Muhammad Banaru Abubakar (Barayan Gombe) (October, 1939 to November, 2015) was a Nigerian Administrator and public servant.

He died on the evening of Saturday, November 21, 2015.

He was from Akko LGA in Gombe state, he traversed all spheres of civil service retiring as a permanent secretary in the old Bauchi state government.

Born in 1939 at Kumo in present-day Akko LGA, Abubakar attended Kumo Elementary and Gombe senior primary schools between 1948 and 1955, he then proceeded to Bauchi provincial school where he obtained West African School Certificate in 1960.

His quest for further knowledge took him to Obafemi Awolowo University, Ile Ife, Osun state earning a certificate in Public Administration in 1977. Earlier between 1961 and 1962, he was at school for Arabic studies, now Abdullahi Bayero College for Arabic Studies, Kano.

He attended many other certification courses including, Certificate in Modern Management at Ahmadu Bello University Zaria, (1977), Certificate of Service; Reportorial Corps, Federated Press, Kano (1964), Citizenship and Leadership certificate, Sea School Lagos, (1979), implementation of 1988 civil service reforms amongst others.

He began working as a roving reporter federated press Kano in 1964 Collating news in lower courts.

Same year, 1964 he joined the defunct Northern Nigerian Government in the executive cadre, he served in various ministries.
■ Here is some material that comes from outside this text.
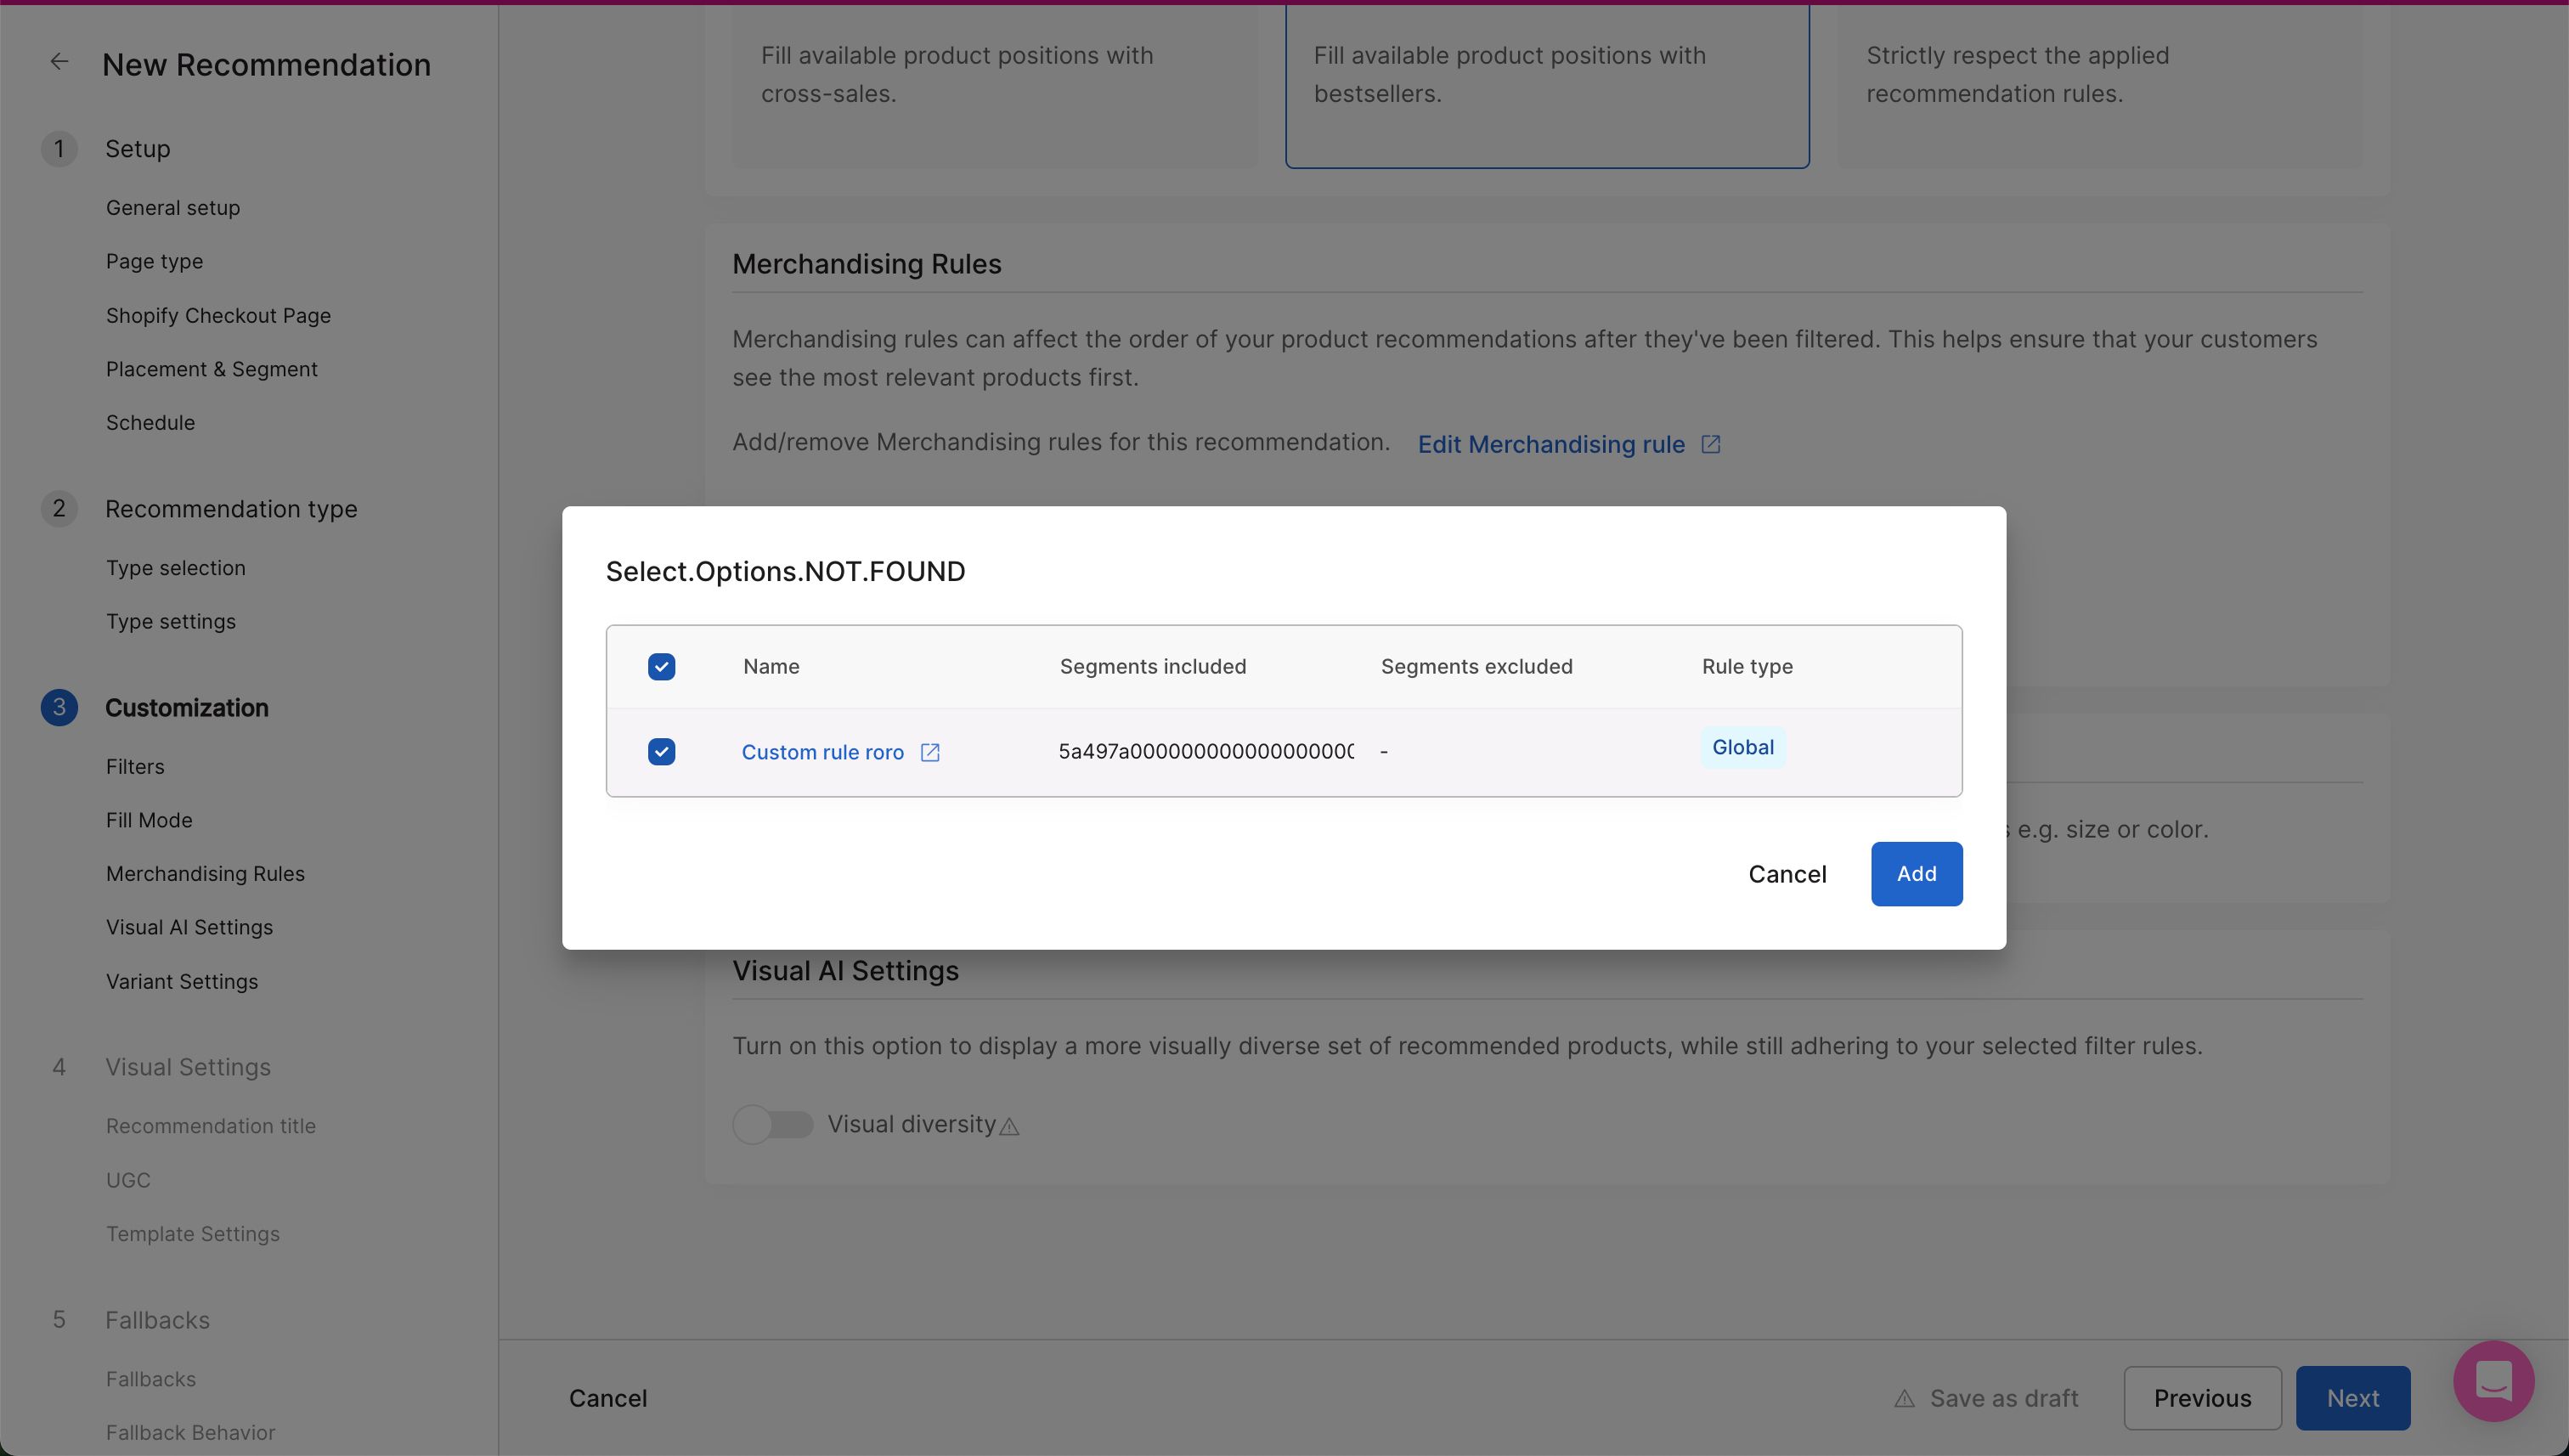Viewport: 2569px width, 1456px height.
Task: Click the step 3 Customization circle icon
Action: coord(59,707)
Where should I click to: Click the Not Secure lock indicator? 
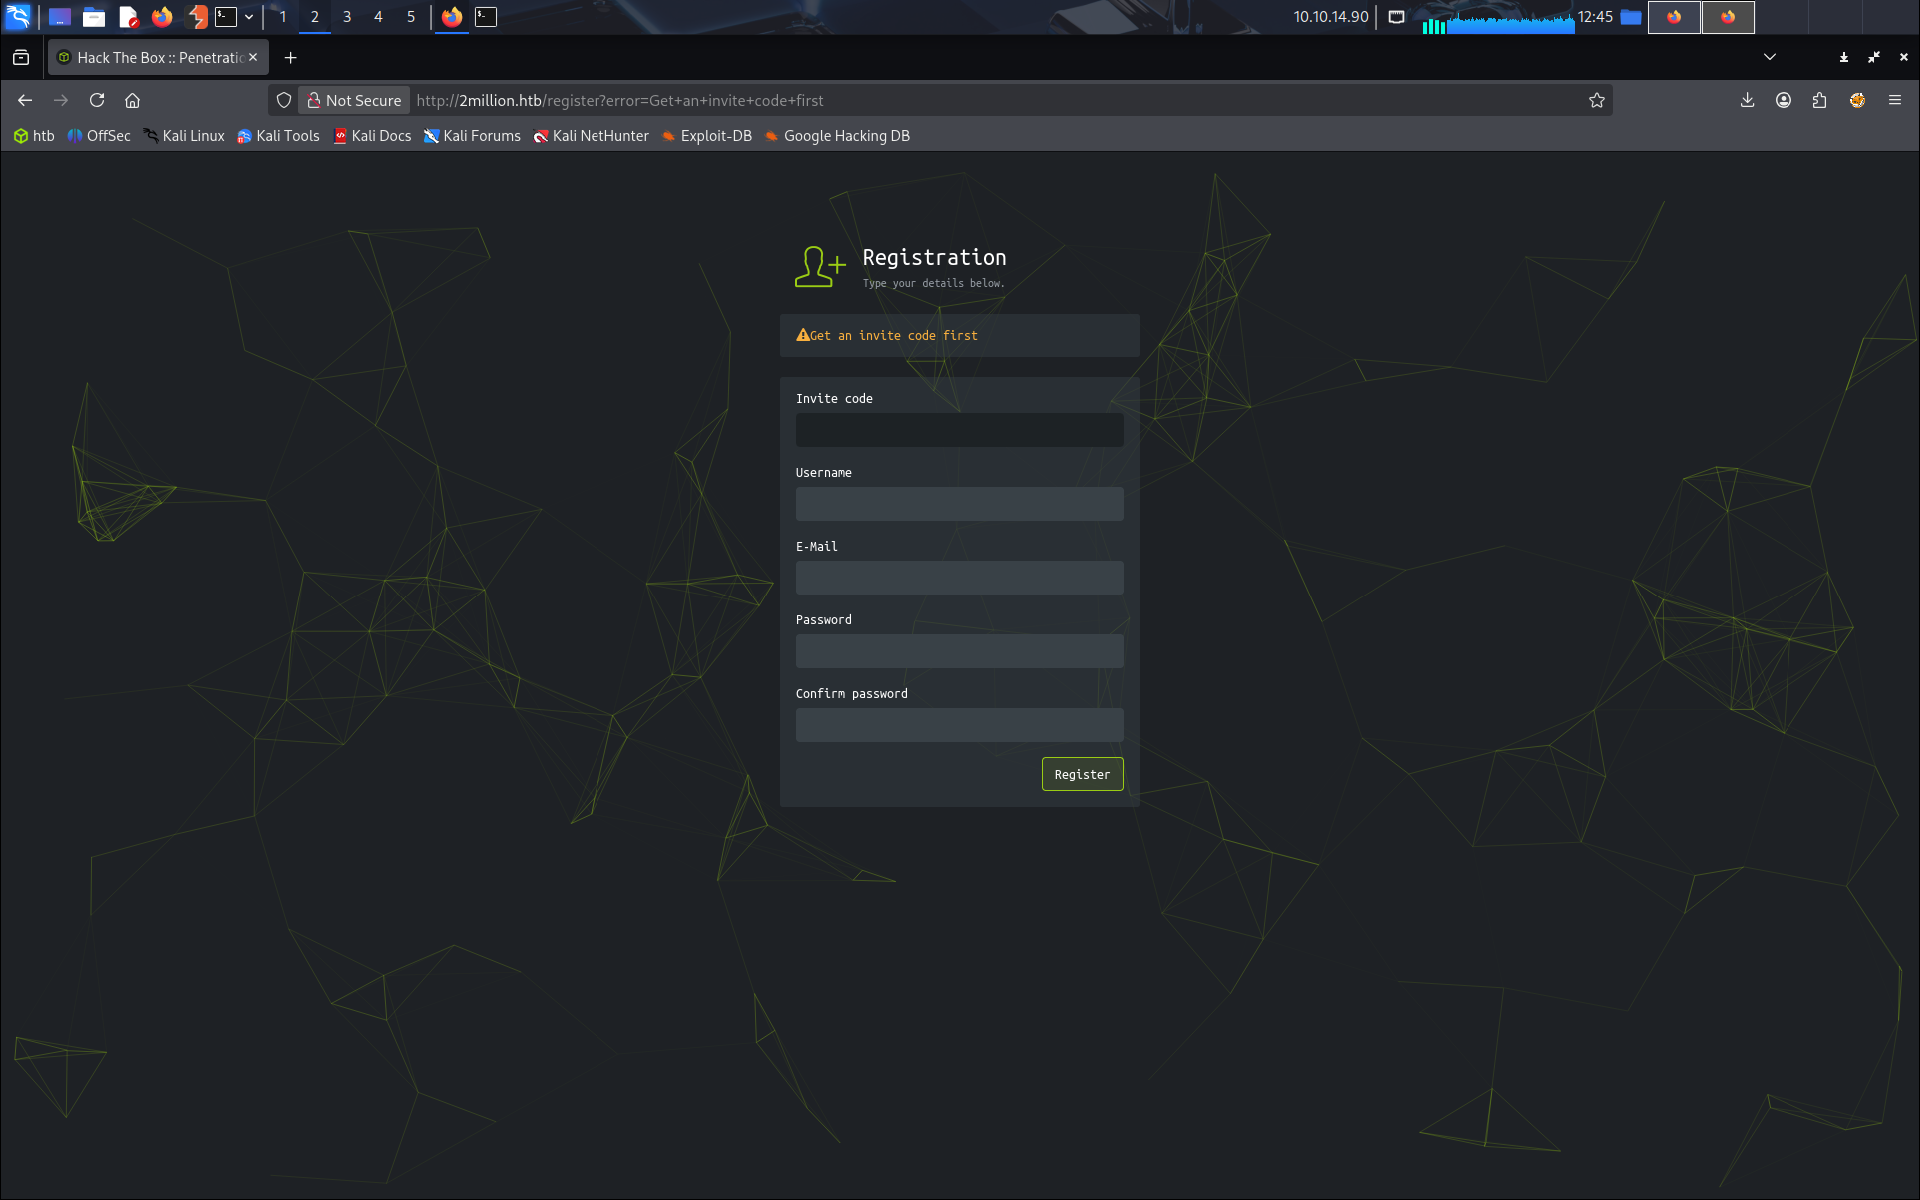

Later in 1968, he was deployed to North-Eastern state government serving in various capacities including staff officer military governor's office.

Abubakar was appointed Sole administrator Ningi LGA and later Katagum between 1985 and 1986. He rose to the rank of permanent secretary in 1988 in the old Bauchi state. Abubakar held other political appointments both at state and federal levels including Federal Commissioner, Federal Character Commission.

He was conferred with the traditional title of Barayan Gombe, by the Gombe emirate council in the year 1990.

Muhammad Banaru died evening of Saturday, 21 November 2015 at the age of 76.